The fact that the Bearcats pulled the coup to end all Gamecube coups was amazing, and it forced us to look up a Cincinnati roster from the early 2000s just to make sure we weren't trapped in some hole in the space-time continuum. Our conclusion? It's a tiny hole. Cincinnati's best player from that era might have been Indianapolis Colts linebacker Tyjuan Hagler. That's right, THE Tyjuan Hagler.
Here's how it all went down, starting with the semifinals.
Cincinnati 35, Oklahoma 28
Bob Stoops choked in another big game, but in his defense, he is a rotund black man in NCAA 2004, so he's got bigger issues to sort through. The Bearcats jumped out to a 21-point lead before hanging on and stopping a last-minute Oklahoma drive. It was thrilling, if only because the alternative was us doing chores.
Texas 38, Florida 6
Florida's reign of terror over the Gamecube Playoffs ended in a five-turnover mess against Texas. The Longhorns, and who we assume to be Major Applewhite, took advantage and punched their ticket to the title game. Afterward, we changed the fumble sliders to something a little J.P.-Losman-less.

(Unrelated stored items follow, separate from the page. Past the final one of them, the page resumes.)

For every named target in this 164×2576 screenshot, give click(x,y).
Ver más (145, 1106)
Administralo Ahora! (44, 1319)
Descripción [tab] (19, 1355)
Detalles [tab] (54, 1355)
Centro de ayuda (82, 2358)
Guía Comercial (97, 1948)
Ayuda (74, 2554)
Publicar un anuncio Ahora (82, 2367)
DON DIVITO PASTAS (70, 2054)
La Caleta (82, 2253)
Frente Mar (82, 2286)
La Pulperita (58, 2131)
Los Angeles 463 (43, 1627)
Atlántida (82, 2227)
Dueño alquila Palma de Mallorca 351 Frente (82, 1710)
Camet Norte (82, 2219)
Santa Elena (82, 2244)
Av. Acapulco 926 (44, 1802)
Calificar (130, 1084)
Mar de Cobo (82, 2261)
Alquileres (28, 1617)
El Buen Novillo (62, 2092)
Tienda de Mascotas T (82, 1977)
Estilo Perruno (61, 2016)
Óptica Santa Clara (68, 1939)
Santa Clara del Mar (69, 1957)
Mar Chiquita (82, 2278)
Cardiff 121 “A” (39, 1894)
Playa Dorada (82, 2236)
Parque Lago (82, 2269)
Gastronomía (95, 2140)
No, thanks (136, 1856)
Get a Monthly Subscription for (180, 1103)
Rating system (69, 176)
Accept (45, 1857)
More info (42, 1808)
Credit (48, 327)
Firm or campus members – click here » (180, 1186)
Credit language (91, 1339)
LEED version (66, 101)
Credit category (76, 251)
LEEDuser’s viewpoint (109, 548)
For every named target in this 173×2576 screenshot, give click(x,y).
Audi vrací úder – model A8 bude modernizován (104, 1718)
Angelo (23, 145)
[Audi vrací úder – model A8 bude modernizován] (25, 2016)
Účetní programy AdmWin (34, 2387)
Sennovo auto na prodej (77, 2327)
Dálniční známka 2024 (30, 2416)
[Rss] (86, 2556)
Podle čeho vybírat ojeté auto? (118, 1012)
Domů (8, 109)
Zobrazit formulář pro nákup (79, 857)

Gamecube National Championship Game:
Cincinnati 17, Texas 10
All 27 points were scored in the first quarter, leading to a rather boring final three-fourths of the game that had the game announcers (was that Lee Corso?) repeating "There are no plays in the playbook for this down and distance" over and over again. It was actually entertaining after awhile.
We'd like to thank all the imaginary participants in our first annual Gamecube Playoffs. We'll plan on bringing them back next season, unless we get a PS3.